What to work on: Check every line of the records below for the string "computer" and copy the ones that have it.

Stored entries:

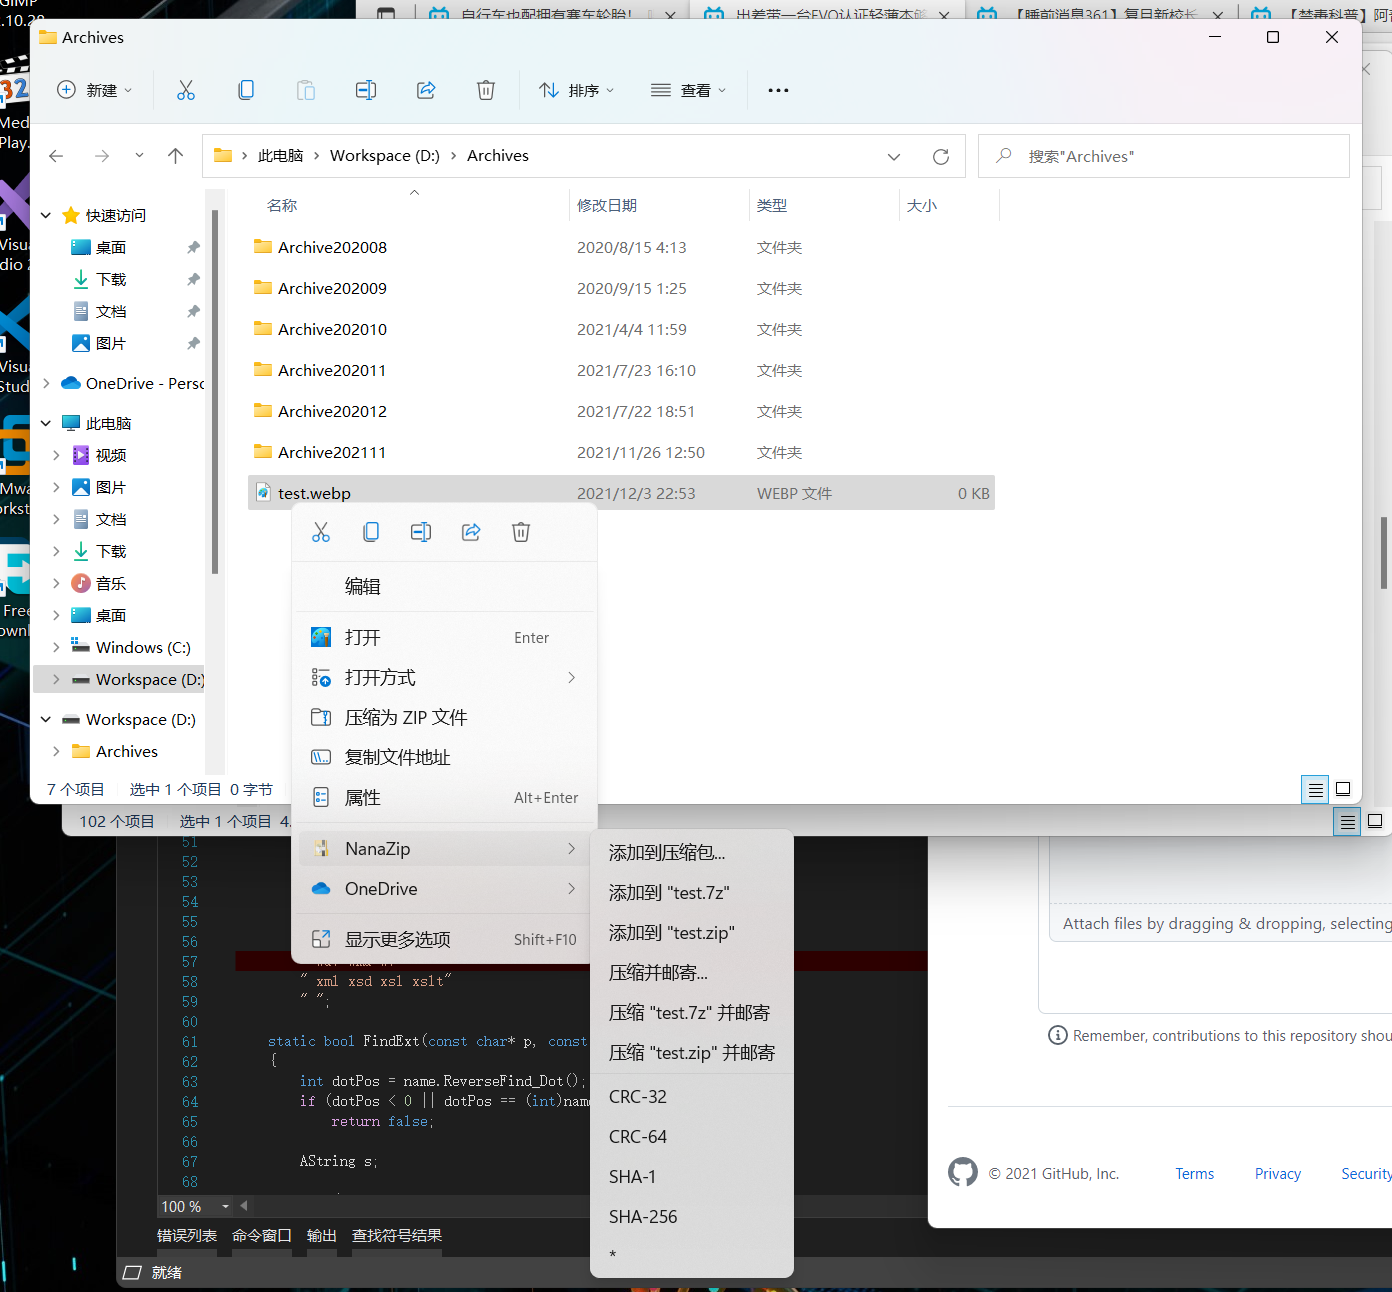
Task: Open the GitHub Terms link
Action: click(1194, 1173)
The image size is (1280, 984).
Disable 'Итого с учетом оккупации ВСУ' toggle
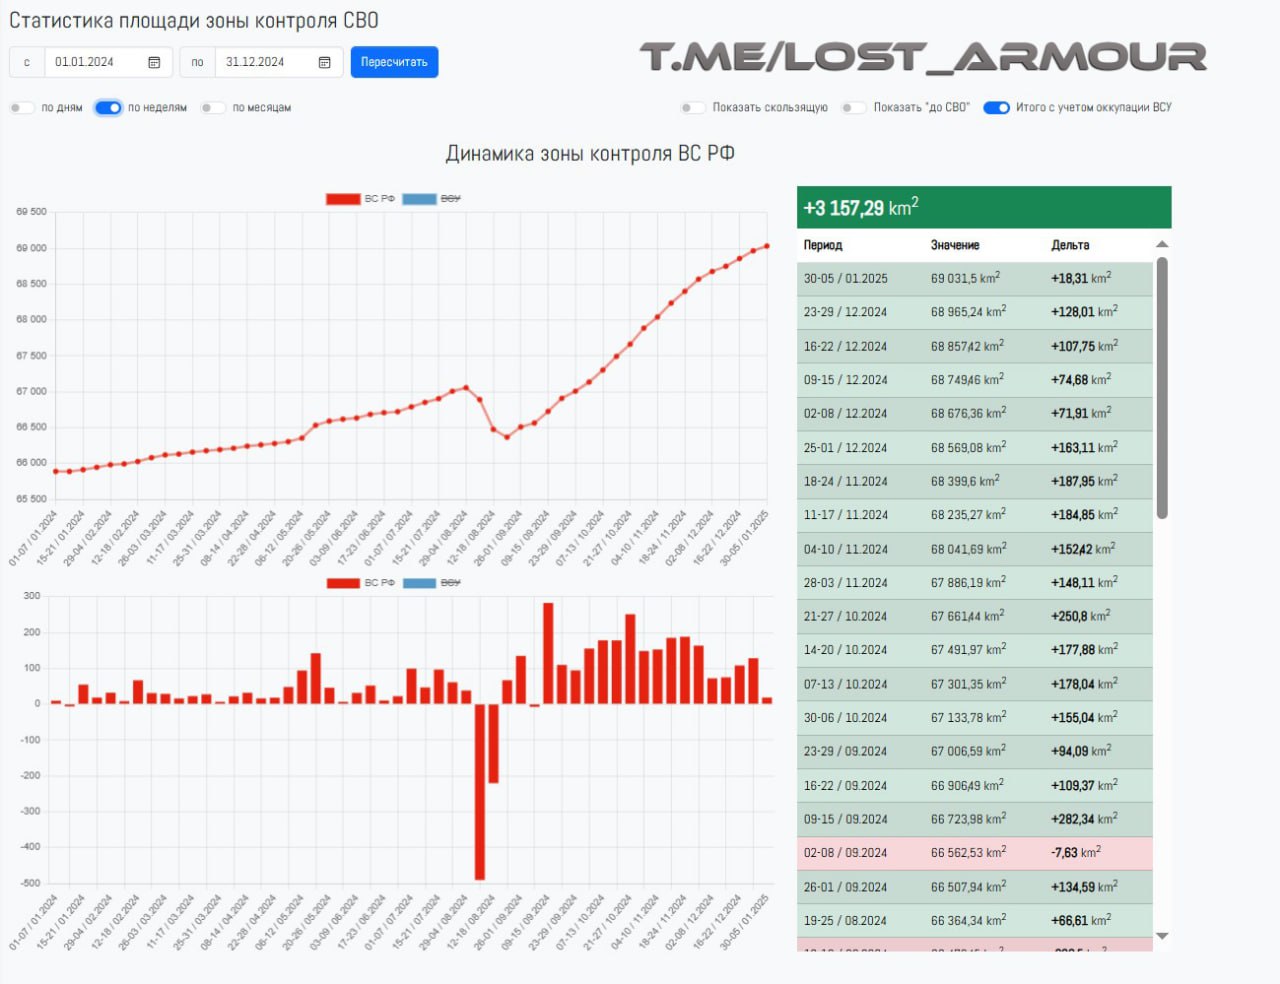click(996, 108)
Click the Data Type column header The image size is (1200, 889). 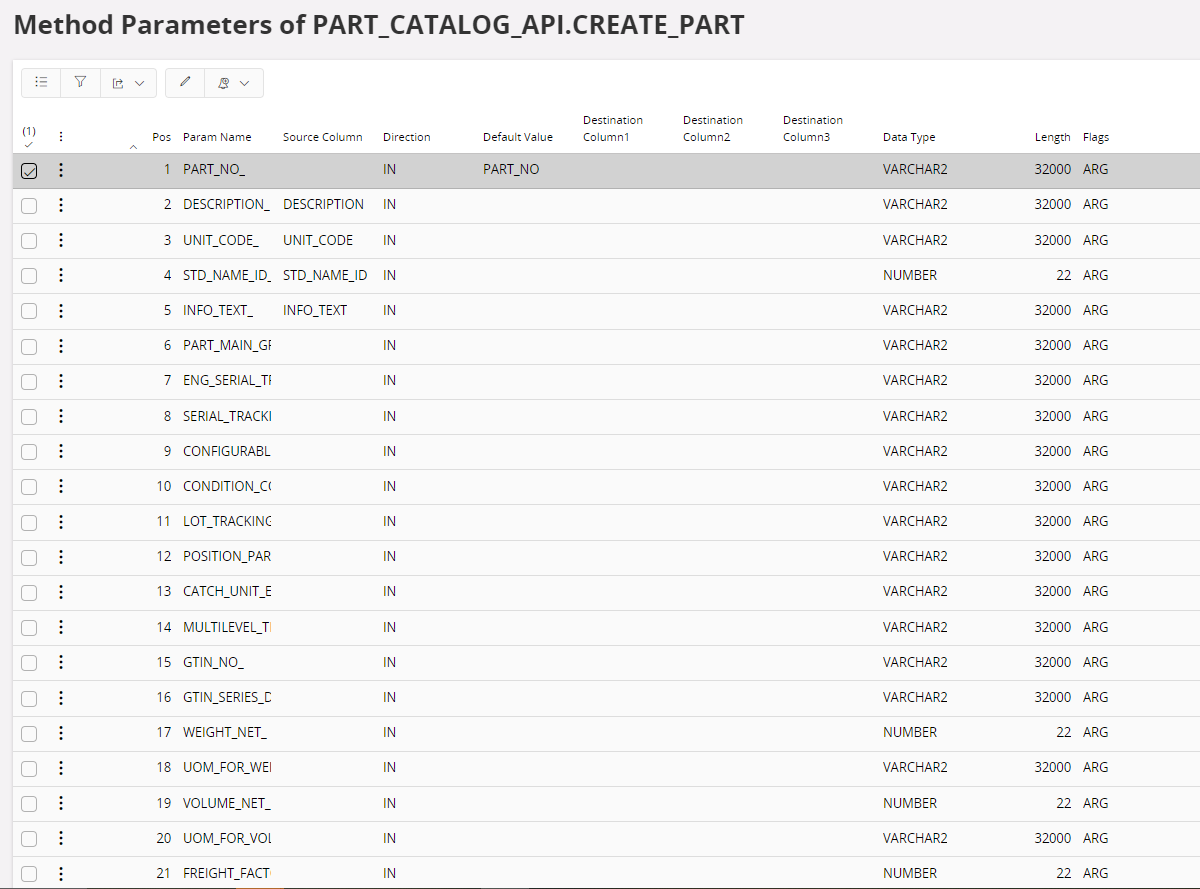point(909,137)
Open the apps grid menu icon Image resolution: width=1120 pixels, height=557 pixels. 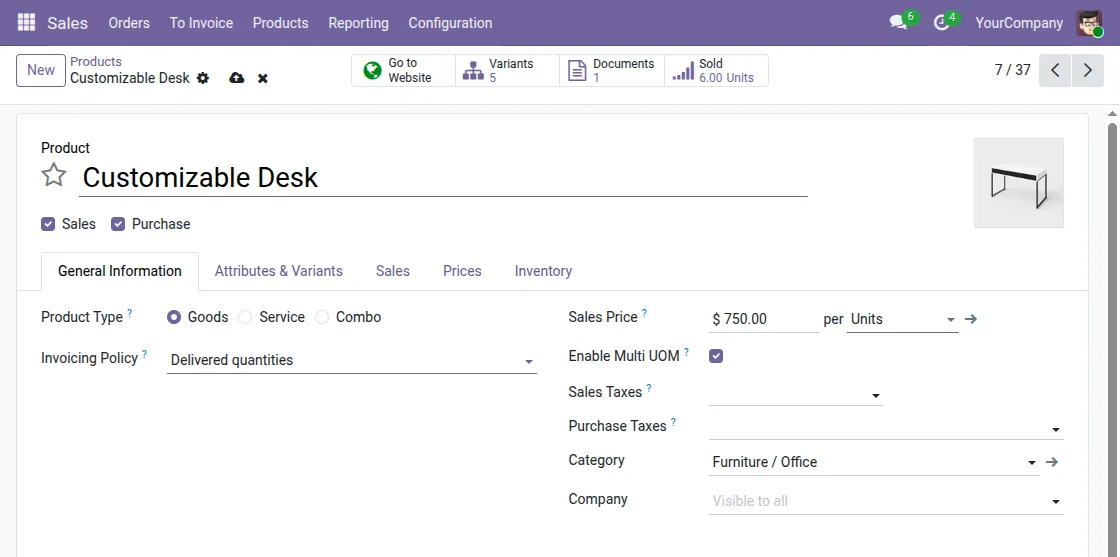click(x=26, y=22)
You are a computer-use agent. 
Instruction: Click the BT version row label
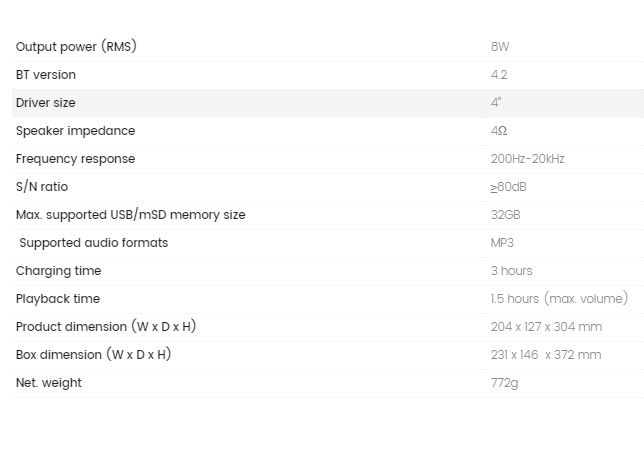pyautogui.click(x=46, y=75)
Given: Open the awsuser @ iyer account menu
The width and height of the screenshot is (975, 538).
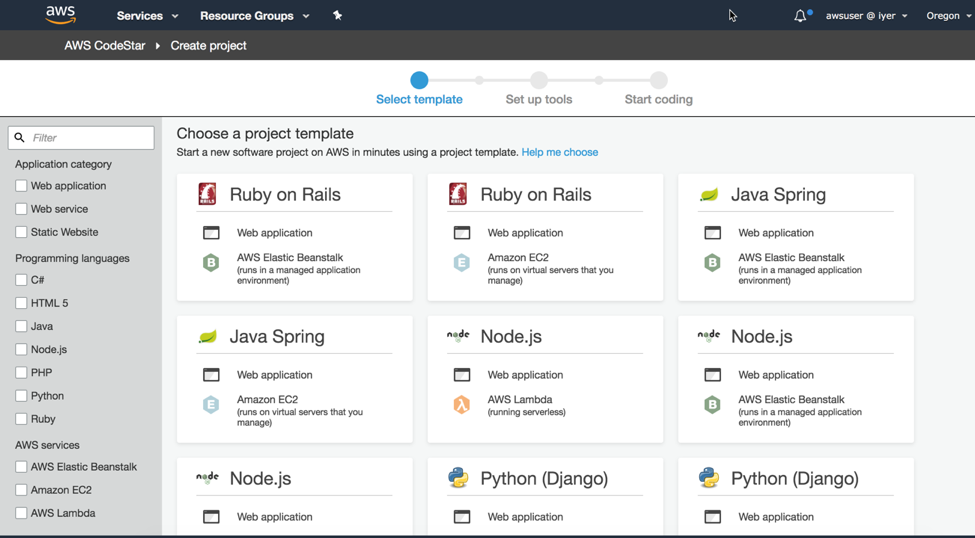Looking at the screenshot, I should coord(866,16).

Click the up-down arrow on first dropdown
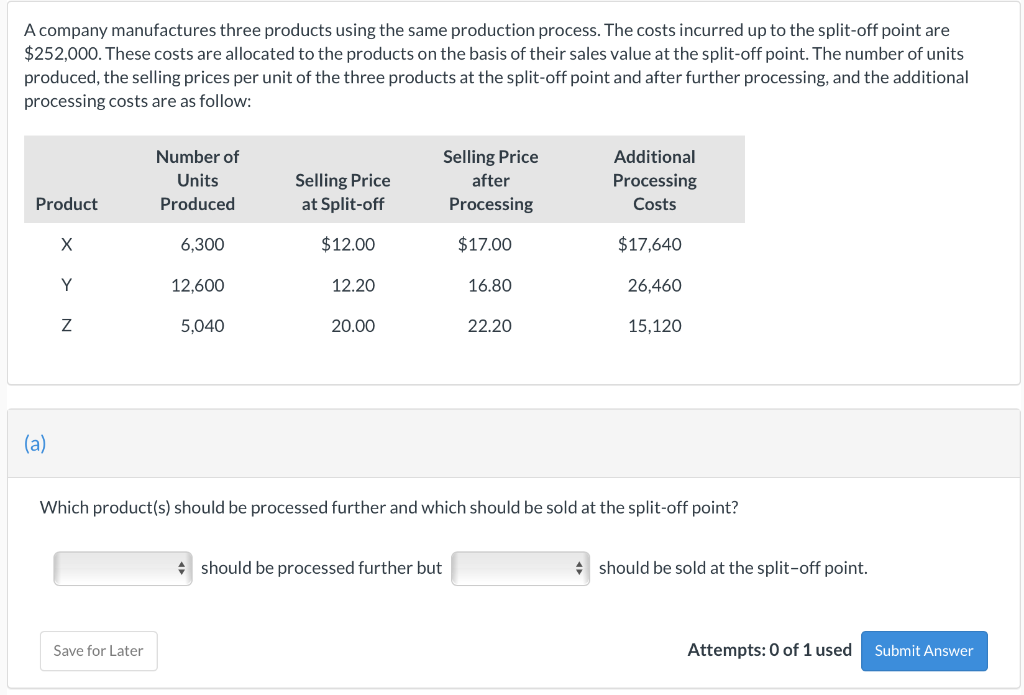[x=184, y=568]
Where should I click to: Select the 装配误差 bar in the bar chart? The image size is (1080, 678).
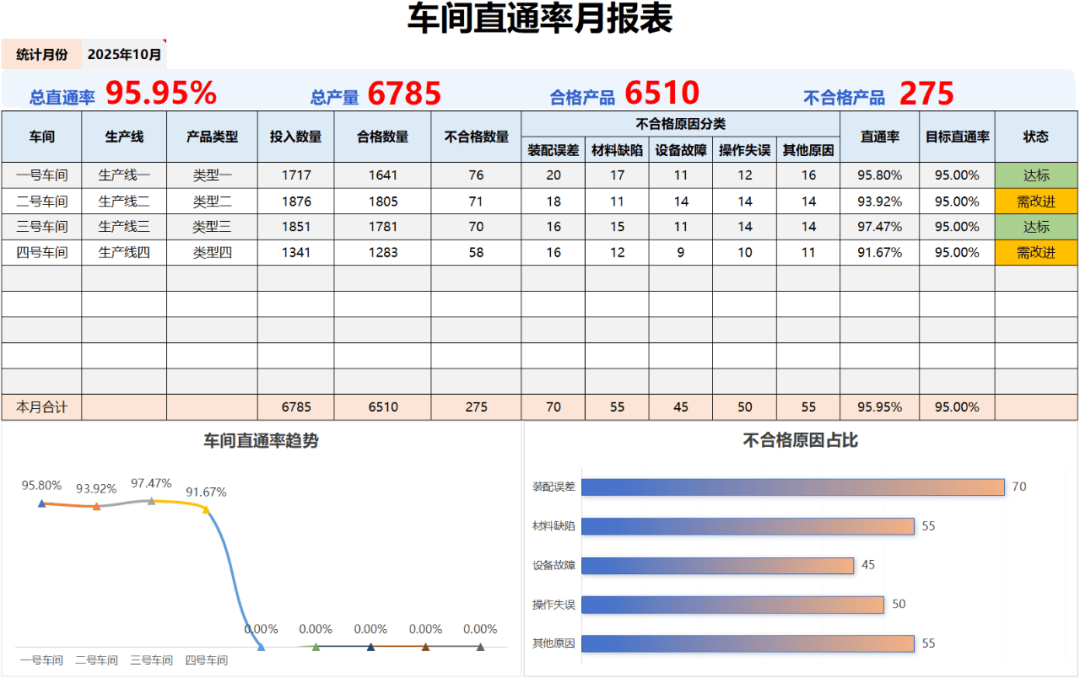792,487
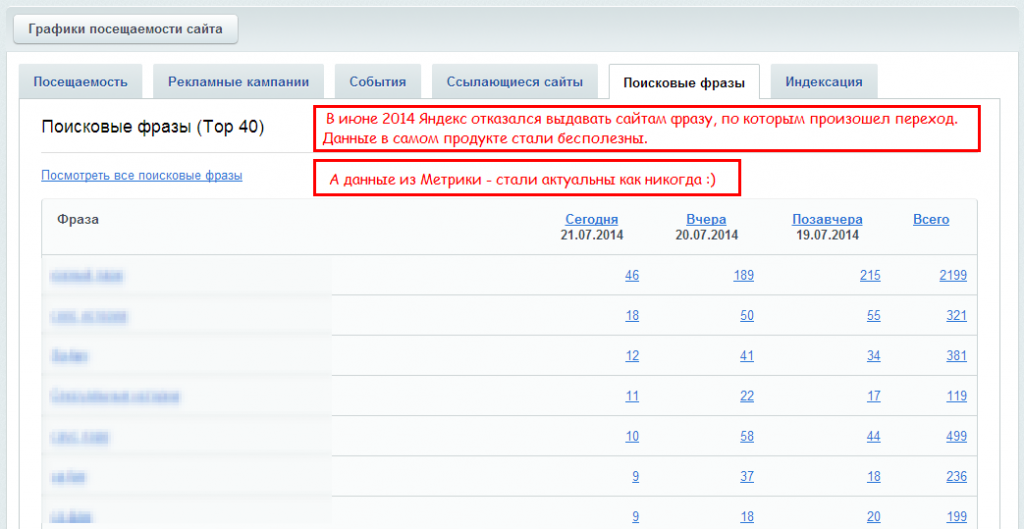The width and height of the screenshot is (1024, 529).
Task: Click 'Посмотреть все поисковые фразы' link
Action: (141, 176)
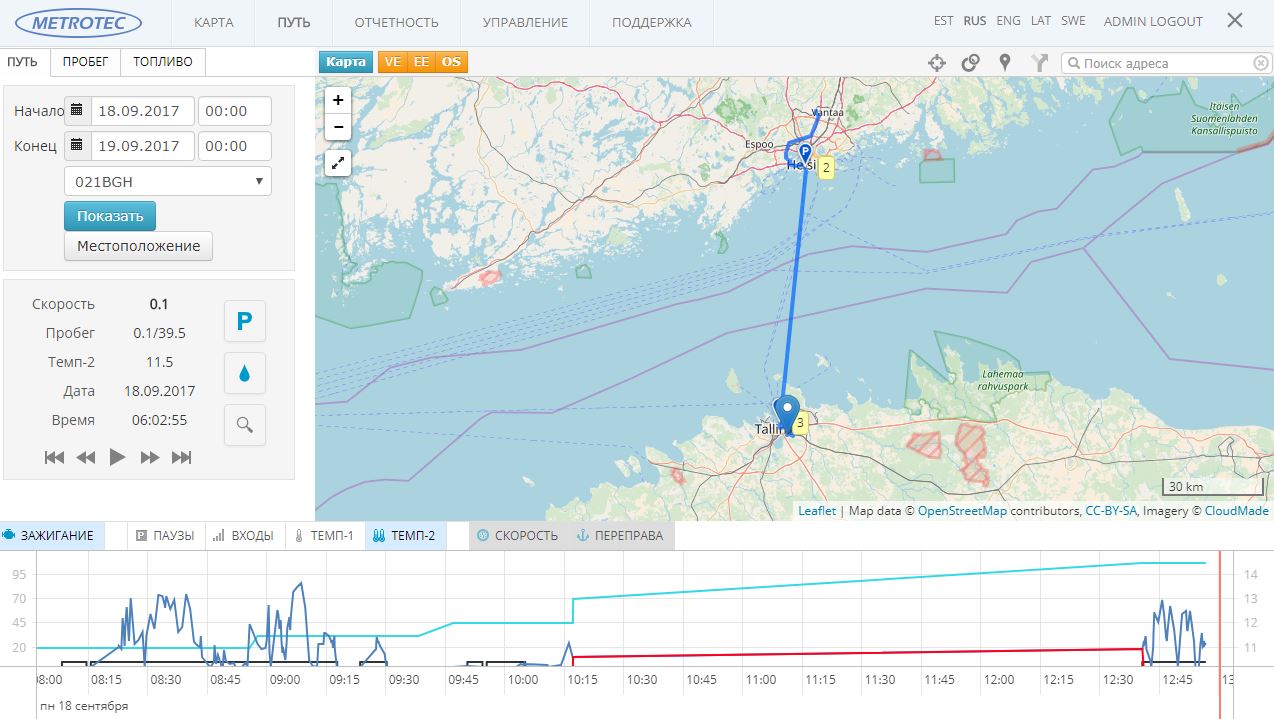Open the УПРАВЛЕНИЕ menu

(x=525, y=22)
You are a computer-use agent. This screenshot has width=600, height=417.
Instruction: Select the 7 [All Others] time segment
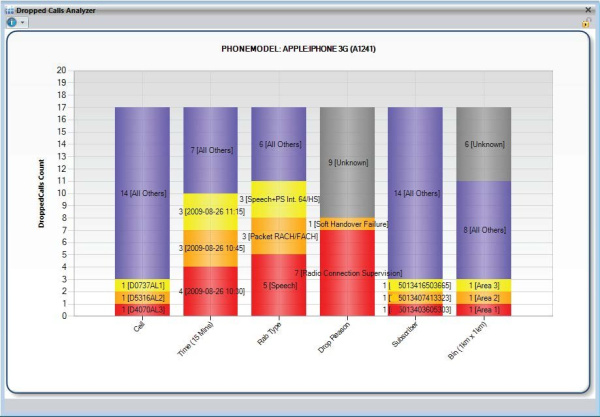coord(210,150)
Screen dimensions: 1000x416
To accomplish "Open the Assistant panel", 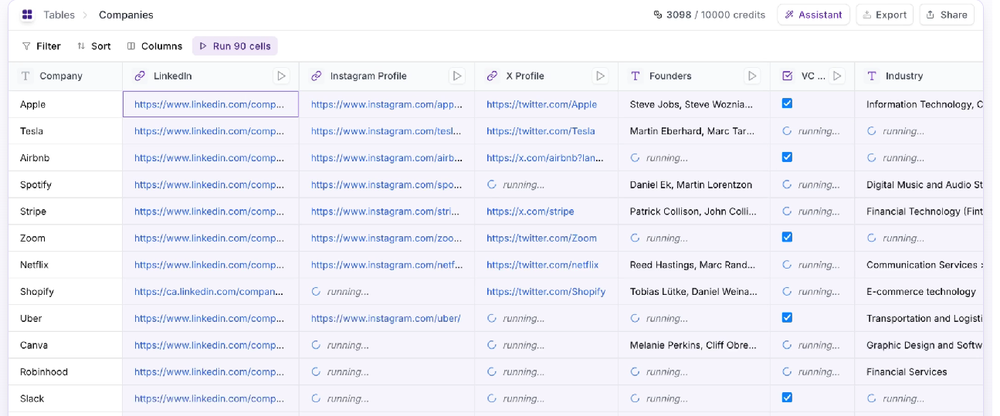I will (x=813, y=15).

Completed exercise:
You are a computer-use agent. 
You are a computer-use agent. This screenshot has width=600, height=417.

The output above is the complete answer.